• **To be done**:
1. Copy out the Competition Act passage word for word between "There is no" and "under the Competition Act.", inclusive.
2. Pick up the Competition Act passage after its last sentence and keep writing.

--- start Document passage ---

The Competition Act does not expressly provide for the administrative settlement of cases. Accordingly, even if the parties settle their grievances and the informant seeks to withdraw the complaint, the CCI can continue to proceed with the matter.
The Madras High Court held that since the CCI is not a body set up to decide private disputes between individuals but rather, mandated to prevent adverse effects on competition and because it has residuary powers to pass any orders/directions as it may deem fit, the scheme of the Competition Act does allow parties to enter into a compromise/settlement and for the CCI to accept the same if it is satisfied that this would not lead to the continuance of anti-competitive practices and would not be prejudicial to consumer interests or freedom of trade (Tamil Nadu Film Exhibitors Association v CCI & Ors., W.A. No. 1086 and 1087 of 2013). However, it remains to be seen how the CCI deals with the issue of settlements in light of this decision.
12. Can the regulator accept remedies (commitments) from the parties to address competition concerns without reaching an infringement decision? If so, what are the circumstances for doing so and the applicable procedure?
There is no mechanism for accepting remedies or commitments from the parties to address competition concerns without reaching an infringement decision under the Competition Act.
Penalties and enforcement
13. What are the regulator’s enforcement powers in relation to a prohibited restrictive agreement or practice?
The Competition Act is not a criminal law statute and therefore infringements only need to be proved up to a civil law standard of proof (preponderance of probabilities). Infringements of the Competition Act attract civil penalties in the nature of fines. However, the Competition Act provides for imprisonment for up to three years where a party breaches the orders of the CCI or the NCLAT. Though, this is not considered a criminal offence.
In the case of an infringement of the Competition Act, the CCI is empowered to:
• Issue cease and desist orders against infringing enterprises.
• Modify the concerned agreements.
• Impose monetary penalties.
• Issue any other orders it deems fit, including for the payment of costs.
For anti-competitive agreements, the CCI can levy a penalty on each party to the agreement of up to 10% of its average relevant turnover (that is, turnover from the infringing products/services) for the previous three financial years (calculated from the date of the CCI’s decision). For cartels, the CCI can impose a penalty of up to three times the cartel’s profits for each year the agreement continued, or up to 10% of its average relevant turnover for the previous three financial years, whichever is higher.
In cases of infringements of the Competition Act by a company, the person in charge of (at the time of the infringement), and responsible for the conduct of that business, is deemed guilty of the infringement. This deemed guilt is rebuttable if the person can show that the infringement occurred without their knowledge or despite their due diligence.
Further, if the CCI finds that an infringement occurred with the assistance or consent of, or due to any neglect on the part of, any director, manager, secretary or other officer of the company, that person can also be held liable for the infringement.
The CCI can impose a lesser penalty on a member of an alleged cartel who makes a “full, true and vital disclosure” in respect of the violations of the Competition Act. The first leniency applicant can secure a reduction in penalty up to 100%. The CCI can grant a reduction up to 50% to the second applicant and 30% to the third or subsequent applicants if they provide significant added value to the evidence already in possession of the CCI or the DG.

--- end Document passage ---
--- start Data shown ---

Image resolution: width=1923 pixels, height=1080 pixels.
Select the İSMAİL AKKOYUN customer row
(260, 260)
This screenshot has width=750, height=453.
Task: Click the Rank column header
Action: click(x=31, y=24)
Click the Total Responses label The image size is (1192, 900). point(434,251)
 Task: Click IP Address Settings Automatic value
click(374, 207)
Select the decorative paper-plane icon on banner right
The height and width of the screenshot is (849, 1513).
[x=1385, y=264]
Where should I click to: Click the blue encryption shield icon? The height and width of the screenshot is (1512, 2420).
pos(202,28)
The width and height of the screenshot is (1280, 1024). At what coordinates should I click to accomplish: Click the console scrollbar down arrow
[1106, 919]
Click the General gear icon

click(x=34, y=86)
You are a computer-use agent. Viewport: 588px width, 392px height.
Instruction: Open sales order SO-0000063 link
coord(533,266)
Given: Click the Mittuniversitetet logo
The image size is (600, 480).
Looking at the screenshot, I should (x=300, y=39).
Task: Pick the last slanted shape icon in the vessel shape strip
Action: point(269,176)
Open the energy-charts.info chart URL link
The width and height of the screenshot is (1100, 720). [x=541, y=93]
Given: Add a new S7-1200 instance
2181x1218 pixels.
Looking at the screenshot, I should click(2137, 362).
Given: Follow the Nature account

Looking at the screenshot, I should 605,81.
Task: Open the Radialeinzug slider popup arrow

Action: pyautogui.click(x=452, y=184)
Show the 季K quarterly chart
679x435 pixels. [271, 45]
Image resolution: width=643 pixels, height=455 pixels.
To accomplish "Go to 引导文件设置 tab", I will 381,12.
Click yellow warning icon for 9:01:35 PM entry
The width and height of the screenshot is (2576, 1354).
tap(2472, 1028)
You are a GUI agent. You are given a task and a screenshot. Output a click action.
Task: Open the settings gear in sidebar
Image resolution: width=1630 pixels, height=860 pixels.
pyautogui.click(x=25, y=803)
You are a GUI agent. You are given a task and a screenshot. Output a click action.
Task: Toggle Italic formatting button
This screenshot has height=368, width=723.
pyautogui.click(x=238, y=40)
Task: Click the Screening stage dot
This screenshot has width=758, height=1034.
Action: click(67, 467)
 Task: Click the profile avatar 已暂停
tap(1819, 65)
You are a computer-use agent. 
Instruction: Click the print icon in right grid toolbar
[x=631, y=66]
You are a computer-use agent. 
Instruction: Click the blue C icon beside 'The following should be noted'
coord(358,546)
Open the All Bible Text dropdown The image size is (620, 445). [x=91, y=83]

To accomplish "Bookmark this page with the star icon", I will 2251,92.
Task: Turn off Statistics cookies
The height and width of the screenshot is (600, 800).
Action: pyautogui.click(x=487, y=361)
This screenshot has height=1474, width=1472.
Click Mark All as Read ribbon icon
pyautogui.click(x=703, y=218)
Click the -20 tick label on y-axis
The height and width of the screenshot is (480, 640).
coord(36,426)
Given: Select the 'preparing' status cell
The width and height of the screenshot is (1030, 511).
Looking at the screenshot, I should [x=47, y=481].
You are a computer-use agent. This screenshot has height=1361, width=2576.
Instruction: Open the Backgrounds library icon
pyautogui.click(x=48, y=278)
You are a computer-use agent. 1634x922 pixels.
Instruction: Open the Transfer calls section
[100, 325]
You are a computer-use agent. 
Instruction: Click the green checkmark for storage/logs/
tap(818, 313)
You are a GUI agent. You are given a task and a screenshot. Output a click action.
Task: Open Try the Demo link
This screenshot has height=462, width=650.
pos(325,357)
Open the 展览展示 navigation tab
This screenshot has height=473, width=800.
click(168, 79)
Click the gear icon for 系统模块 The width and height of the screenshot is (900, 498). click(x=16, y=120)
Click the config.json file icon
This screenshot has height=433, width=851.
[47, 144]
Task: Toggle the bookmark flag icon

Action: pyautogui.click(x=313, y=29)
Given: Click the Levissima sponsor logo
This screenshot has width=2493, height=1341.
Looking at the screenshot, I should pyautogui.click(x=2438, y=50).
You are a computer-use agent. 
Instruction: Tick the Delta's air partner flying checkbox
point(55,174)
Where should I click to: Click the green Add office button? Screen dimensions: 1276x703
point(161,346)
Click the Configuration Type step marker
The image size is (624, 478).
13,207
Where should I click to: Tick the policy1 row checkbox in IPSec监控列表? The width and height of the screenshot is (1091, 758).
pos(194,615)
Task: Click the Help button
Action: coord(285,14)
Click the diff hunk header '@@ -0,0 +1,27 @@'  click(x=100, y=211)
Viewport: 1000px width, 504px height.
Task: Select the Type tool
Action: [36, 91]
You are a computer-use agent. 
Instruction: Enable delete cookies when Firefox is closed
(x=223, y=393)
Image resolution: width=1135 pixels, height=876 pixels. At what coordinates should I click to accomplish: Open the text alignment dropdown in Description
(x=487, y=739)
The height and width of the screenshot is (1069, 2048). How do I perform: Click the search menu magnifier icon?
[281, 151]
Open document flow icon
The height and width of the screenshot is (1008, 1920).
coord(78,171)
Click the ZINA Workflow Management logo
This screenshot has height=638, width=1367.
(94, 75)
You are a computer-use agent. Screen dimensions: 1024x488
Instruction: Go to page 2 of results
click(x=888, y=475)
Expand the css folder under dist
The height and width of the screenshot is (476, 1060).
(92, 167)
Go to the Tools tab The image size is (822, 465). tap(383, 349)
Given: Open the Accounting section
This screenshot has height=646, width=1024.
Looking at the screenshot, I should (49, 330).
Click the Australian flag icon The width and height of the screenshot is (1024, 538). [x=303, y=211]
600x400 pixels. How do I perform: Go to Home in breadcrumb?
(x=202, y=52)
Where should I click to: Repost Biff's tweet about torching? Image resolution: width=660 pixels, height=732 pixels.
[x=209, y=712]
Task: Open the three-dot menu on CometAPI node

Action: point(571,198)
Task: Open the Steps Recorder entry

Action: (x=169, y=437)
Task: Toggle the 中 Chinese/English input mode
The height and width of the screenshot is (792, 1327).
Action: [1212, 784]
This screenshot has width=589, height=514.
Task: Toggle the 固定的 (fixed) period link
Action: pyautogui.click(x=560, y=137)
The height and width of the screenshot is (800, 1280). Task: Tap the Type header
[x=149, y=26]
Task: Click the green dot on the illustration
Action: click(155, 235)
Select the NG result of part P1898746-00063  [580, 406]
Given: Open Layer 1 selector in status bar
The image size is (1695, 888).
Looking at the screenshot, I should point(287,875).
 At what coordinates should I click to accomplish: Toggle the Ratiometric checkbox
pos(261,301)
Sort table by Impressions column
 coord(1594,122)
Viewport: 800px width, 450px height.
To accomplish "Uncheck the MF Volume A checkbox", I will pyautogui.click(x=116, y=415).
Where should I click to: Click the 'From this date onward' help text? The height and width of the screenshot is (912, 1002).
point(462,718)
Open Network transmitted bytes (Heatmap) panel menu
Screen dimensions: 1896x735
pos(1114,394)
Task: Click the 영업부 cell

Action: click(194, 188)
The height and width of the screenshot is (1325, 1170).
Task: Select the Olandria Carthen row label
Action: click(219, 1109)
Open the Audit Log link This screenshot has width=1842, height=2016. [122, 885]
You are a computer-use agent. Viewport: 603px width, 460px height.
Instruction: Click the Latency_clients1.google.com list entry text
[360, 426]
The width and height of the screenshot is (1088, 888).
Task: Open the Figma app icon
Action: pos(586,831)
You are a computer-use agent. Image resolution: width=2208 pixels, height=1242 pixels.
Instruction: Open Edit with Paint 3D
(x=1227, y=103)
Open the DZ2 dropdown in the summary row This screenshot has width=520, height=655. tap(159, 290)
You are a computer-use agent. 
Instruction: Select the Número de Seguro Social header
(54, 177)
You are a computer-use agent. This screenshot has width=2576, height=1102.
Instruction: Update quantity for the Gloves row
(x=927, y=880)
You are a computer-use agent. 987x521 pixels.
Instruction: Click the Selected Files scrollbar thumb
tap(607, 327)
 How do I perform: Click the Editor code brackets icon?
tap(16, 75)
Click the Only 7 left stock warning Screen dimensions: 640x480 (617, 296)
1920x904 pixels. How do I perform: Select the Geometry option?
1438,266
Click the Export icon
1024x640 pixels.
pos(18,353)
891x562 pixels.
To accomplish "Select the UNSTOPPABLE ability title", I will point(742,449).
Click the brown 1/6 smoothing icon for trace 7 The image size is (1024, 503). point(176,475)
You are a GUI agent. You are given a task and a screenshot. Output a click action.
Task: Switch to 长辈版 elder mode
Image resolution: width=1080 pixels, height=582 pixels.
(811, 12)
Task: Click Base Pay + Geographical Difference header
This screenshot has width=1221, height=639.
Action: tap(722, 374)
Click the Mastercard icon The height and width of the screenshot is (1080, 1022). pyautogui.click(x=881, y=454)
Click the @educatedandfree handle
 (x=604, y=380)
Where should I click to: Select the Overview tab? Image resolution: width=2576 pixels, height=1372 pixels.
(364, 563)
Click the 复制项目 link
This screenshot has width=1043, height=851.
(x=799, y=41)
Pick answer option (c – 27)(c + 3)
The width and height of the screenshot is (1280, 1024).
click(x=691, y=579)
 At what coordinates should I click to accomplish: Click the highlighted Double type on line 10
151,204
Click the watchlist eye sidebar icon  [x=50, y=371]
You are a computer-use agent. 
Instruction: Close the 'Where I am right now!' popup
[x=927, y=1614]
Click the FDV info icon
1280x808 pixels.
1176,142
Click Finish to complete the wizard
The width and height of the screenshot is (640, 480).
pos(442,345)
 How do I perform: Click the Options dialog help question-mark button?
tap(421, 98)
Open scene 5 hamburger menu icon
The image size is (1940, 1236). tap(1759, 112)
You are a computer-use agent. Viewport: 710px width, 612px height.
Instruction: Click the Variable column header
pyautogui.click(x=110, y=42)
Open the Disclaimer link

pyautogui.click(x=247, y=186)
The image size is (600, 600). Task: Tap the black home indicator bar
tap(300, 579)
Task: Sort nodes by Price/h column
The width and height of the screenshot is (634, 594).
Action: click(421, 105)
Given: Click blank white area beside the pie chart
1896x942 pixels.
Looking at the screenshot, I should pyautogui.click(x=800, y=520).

--- end Data shown ---

• **Expected results**:
1.
There is no mechanism for accepting remedies or commitments from the parties to address competition concerns without reaching an infringement decision under the Competition Act.

2.
Impact on agreements
The CCI can direct modification of agreements and declare void entire, or parts of, agreements with anti-competitive restrictions.
Third party damages claims and appeals
14. Can third parties claim damages for losses suffered as a result of a prohibited restrictive agreement or practice? If so, what special procedures or rules (if any) apply? Are collective/class actions possible?
Third party damages
The NCLAT, which replaces the former Competition Appellate Tribunal (COMPAT) as the appellate body under the Competition Act, is the statutory authority empowered to adjudicate claims for compensation.
On a definite finding of infringement by the CCI or the NCLAT or the Supreme Court of India (in the exercise of their appellate powers), any person aggrieved by the anti-competitive conduct in question can approach the appellate bodies for compensation for the damages suffered as a result of these infringements.
The NCLAT, which has the power to regulate its own procedures (subject to the requirement that those procedures adhere to principles of natural justice), adjudicates on follow-on compensation claims. There is no limitation period prescribed regarding compensation claims.
Where damage or loss is caused to numerous individuals, one or more of these individuals, after obtaining the permission of the NCLAT, can make an application for and on behalf of all of these individuals.
15. Is there a right of appeal against any decision of the regulator? If so, which decisions, to which body and within which time limits? Are rights of appeal available to third parties, or only to the parties to the agreement or practice?
Rights of appeal and procedure
Certain decisions of the CCI (though not all), including decisions containing a finding of infringement and closing proceedings because of lack of a prima facie case, can be appealed before the NCLAT within 60 days from the date of receiving the order of the CCI. However, an order finding a prima facie case of infringement cannot be appealed before the NCLAT.
Decisions of the NCLAT can then be appealed before the Supreme Court of India.
Third party rights of appeal
Any party that can credibly demonstrate that he/she has been adversely affected by the decision/order of the CCI can appeal to the NCLAT.
Monopolies and abuses of market power
Scope of rules
16. Are monopolies and abuses of market power regulated under administrative and/or criminal law? If so, what are the substantive provisions and regulatory authority?
Abuse of dominance is regulated under section 4 of the Competition Act.
The CCI is the regulatory authority responsible for enforcing the prohibitions on abuse of dominance across all sectors.
17. How is dominance/market power determined?
The Competition Act defines “dominant position” as a position of strength enjoyed by an enterprise in a relevant market in India, which allows it to operate independently of competitive forces prevailing in the relevant market or to affect its competitors or consumers or the relevant market in its favour.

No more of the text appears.